Tumor stress-induced phosphoprotein 1 as a prognostic biomarker for breast cancer.

Background: Recent studies suggested an important relationship between tumor stress-induced phosphoprotein 1 (STIP1) and cancer. However, the expression of STIP1 in breast cancer tissues and its relationship with clinical characteristics and survival have not been investigated in humans. The aim of our work was to evaluate the association of STIP1 and the prognosis of breast cancer patients. Methods: The induded patients were followed-up by telephone and through a review of their outpatient records. The expression of STIP1 was assessed by immunohistochemistry (IHC). The 5-year recurrence-free survival (RFS) rate and the 5-year overall survival (OS) rate were the prognostic indicators evaluated by the Kaplan-Meier method. Univariate and multivariate analyses employing a Cox regression model were used to calculate hazard ratios (HRs).
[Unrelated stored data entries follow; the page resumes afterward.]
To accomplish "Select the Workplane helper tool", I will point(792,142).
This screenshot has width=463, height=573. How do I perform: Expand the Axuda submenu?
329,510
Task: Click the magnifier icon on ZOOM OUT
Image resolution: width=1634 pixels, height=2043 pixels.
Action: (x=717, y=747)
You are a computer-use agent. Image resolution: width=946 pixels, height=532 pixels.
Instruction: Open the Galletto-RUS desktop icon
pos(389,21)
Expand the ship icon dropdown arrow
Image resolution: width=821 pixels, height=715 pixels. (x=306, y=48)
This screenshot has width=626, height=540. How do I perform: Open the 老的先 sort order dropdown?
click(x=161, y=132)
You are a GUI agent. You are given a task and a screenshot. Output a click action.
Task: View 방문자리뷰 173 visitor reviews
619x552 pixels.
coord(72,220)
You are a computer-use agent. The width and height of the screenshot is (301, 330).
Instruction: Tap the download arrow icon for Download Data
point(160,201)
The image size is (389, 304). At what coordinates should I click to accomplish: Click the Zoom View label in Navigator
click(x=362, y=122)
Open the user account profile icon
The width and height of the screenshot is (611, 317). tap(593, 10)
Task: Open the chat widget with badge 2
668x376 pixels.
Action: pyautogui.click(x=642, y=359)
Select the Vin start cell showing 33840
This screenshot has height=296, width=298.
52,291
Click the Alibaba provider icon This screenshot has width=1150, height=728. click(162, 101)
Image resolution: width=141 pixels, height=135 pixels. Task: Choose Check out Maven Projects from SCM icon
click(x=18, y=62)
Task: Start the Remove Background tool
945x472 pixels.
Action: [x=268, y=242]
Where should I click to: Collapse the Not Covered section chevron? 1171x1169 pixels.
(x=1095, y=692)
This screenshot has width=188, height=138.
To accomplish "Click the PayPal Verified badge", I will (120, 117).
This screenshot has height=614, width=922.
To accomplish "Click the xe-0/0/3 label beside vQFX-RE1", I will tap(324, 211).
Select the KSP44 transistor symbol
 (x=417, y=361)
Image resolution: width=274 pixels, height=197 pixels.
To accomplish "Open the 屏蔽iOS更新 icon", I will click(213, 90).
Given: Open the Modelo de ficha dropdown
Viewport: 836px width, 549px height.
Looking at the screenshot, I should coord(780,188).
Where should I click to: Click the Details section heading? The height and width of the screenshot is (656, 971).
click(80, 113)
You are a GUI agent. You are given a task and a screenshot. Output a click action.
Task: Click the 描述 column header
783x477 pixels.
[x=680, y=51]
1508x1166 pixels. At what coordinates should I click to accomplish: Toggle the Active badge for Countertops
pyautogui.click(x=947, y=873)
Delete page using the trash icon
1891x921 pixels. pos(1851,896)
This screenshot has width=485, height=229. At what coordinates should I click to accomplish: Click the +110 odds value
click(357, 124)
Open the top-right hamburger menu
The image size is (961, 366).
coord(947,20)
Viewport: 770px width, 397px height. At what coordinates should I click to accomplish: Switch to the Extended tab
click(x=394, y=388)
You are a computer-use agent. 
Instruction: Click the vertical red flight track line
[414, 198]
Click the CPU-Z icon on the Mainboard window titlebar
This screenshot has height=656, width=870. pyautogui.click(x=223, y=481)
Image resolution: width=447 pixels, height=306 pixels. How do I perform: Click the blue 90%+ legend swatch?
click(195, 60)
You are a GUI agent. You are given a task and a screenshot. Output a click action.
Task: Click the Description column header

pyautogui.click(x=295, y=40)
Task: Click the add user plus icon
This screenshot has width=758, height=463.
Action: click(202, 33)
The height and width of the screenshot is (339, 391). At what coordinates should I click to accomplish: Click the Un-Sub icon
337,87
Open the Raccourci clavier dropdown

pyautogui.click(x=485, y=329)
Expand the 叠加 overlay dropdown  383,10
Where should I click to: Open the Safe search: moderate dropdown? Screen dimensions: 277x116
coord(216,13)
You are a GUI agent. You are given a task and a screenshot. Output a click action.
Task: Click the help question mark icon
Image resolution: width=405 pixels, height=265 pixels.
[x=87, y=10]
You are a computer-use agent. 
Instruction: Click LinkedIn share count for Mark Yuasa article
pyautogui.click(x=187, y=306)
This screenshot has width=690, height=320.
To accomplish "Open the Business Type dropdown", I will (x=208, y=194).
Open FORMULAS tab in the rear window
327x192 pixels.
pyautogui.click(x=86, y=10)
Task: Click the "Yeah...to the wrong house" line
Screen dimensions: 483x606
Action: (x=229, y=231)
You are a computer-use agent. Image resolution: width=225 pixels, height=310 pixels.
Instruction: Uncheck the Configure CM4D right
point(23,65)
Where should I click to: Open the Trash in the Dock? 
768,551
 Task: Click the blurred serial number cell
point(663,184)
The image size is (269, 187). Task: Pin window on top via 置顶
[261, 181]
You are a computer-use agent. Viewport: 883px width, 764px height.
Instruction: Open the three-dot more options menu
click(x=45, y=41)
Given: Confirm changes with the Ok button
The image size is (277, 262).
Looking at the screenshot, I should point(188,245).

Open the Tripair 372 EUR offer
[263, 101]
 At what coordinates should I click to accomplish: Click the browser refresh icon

Results: The rate of high expression of STIP1 was 55.3% (126/228) in breast cancer tissues and 14.9% (34/228) in adjacent normal tissues (chi(2)=81.495, P<0.001). High expression of STIP1 was associated with tumor size, stage and human epidermal growth factor receptor 2 (HER-2) status. The 5-year RFS rate was 75.4% in the STIP1 high expression group and 87.3% in the STIP low expression group (chi(2) =5.721, P=0.017). The 5-year OS rate was 84.1% in the STIP1 high expression group and 94.1% in the STIP1 low expression group (chi(2) =5.814, P=0.016). STIP1 was found to be an independent relapse predictor for the adjusted HR is 1.983 (95% CI, 1.031-3.815). Conclusions: High expression of STIP1 is associated with the raw prognosis of breast cancer patients and HER-2 positive expression. STIP1 may therefore serve as a prognostic biomarker for breast cancer patients.